After the success of their liter CB1000R Neo-Café, Honda North America gave us their baby naked, the CB300R. Like the CB1000R, it showcases a whole new flavor of Honda, and it looks brutishly handsome with the sharp looks of a naked sports machine and that retro flair of a modern café-racer. Powering it will be an all-new liquid-cooled, 286cc, single-cylinder engine bolted onto the tubular pressed-steel frame.
The CB300R, although comes in as an entry point to the motorcycling segment, gets kitted up with high specification 41mm USD forks, radial-mount 4-piston front brake calipers and several other features more usually found on much larger machines.LCD instrument display, LED lighting and IMU-based ABS are also in play here. It will be priced at $4,949 MSRP, with a $300 premium for those who like the notion of ABS.

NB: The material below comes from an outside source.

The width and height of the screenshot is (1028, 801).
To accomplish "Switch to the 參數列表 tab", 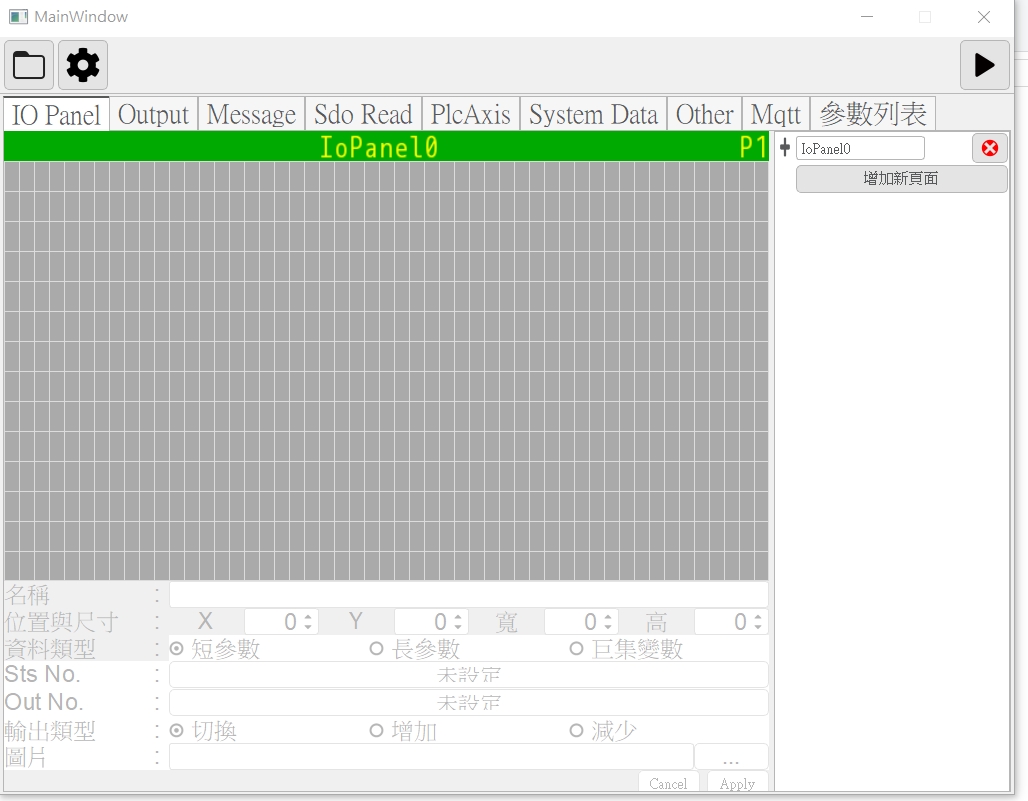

It not only gets sharper styling but also an additional ride by wire throttle and a new exhaust system. The first in segment TFT instrument cluster and LED headlight is swanky and opens up a lot more user experience for you to go through. It will continue with the same 373cc, liquid-cooled, single-cylinder engine which is capable of producing about 44 bhp @ 9,000 and 26.5 lb-ft of torque @ 7,000 rpm.

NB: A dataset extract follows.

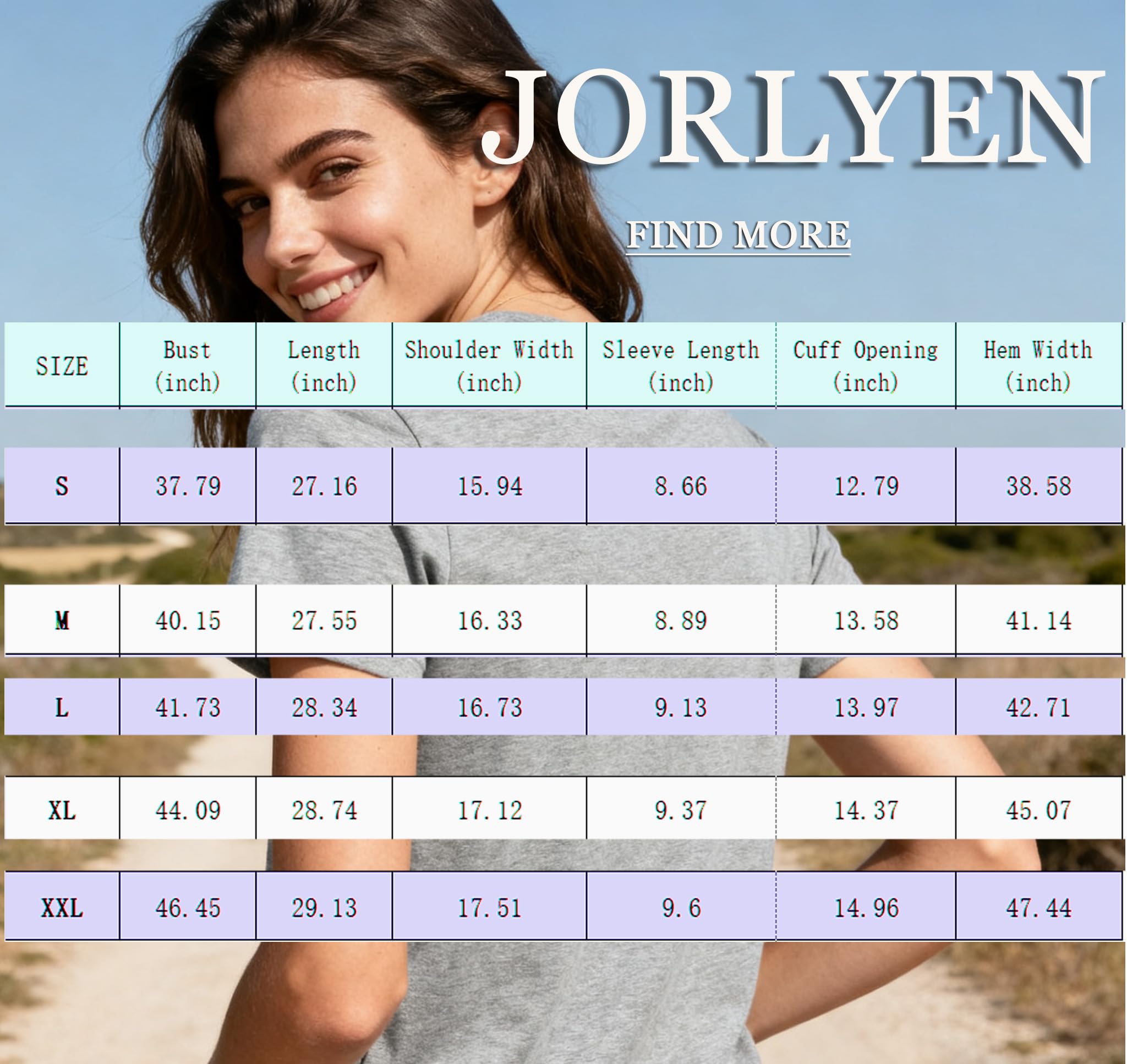
Task: Click shoulder width value 16.73
Action: pos(489,707)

At the front, the Duke comes fitted with open cartridge adjustable 43mm inverted hydraulic telescopic forks, while at the rear, it comes with a fully adjustable hydraulic mono-shock with rear aluminum swingarm, both of which are sourced from WP. In development with Brembo, KTM has developed a powerful and excellently adjustable brake system. The pads are now sintered, and at the front, the bike gets a 320 mm disc and a 230 mm unit at the rear. The ABS is made by Bosch and is switchable. KTM USA has raised the asking price of the Duke 390 to $5,299, a $300 upwards from the previous edition.
Designed to strike, these machines have pure and progressive styling cues from the future. They get sleek and aggressive bodywork forming clean lines and carries a unique single element body panel. The 401s’ have their internal organs and the bone structure similar to the KTM Duke 390s’ with 43.5 hp and 26 lb-ft of torque.

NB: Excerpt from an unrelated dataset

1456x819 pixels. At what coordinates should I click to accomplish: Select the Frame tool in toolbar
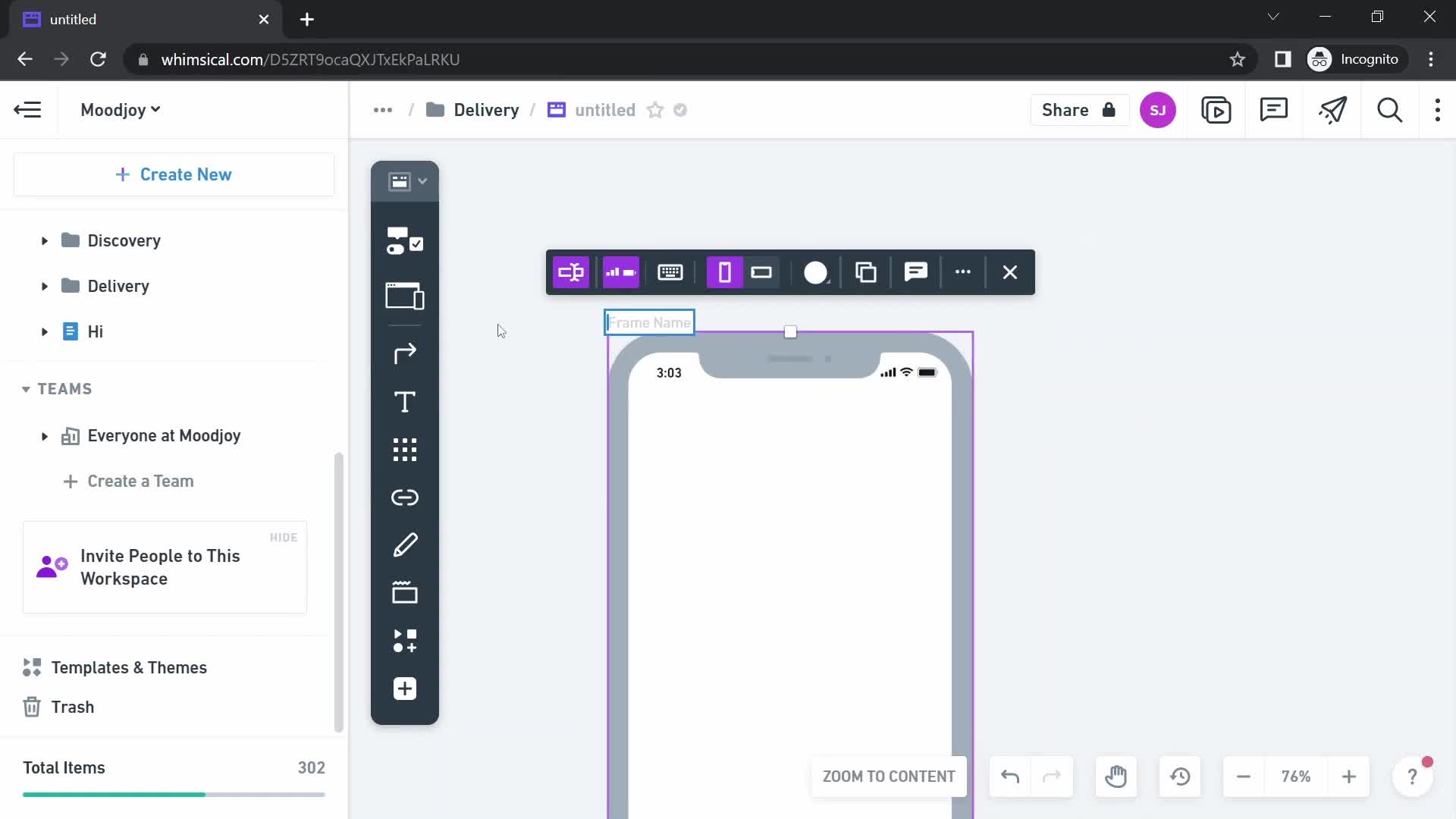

WP suspension products float the Vitpilen front and rear with a pair of 43 mm USD forks and a coil-over monoshock that give up 5.6 and 5.9 inches of travel, respectively. A single 320 mm disc and four-piston, ByBre caliper hauls down the front wheel with a 230 mm disc and single-pot caliper to slow the rear. Bosch supplies the safety equipment with a two-channel ABS system ready to intervene when a wheel-speed differential due to over braking/poor traction is detected. MSRP on the Husqvarna Vitpilen 401 is $6,299.
The 400 is sportier, more aggressive, and more fun to ride than the lesser cubed Ninja 300 it replaces. This made the Z400 as the brand’s entry-level super naked having greater performance, better-structured chassis, better features, more rider aids, and top-quality fit and finish compared to the Z300 it replaced. It is also much lighter. The newly built 399cc powerplant will pump out 45 hp of peak power and gets a new Assist & Slipper clutch.
Like the Ninja 400, the naked version will also run on 41mm forks to give the rider precise feel and action. The bike comes equipped with the latest ABS unit from Nissin, clamping down on a 310mm semi-floating disc (the largest in its class). Adding to the lightweight program will be the 5-spoke wheels, which give improved lateral rigidity and cornering stability. The Z400 will also get fatter rear rubber with 150/60R17 tire ratings. MSRP: $4,799.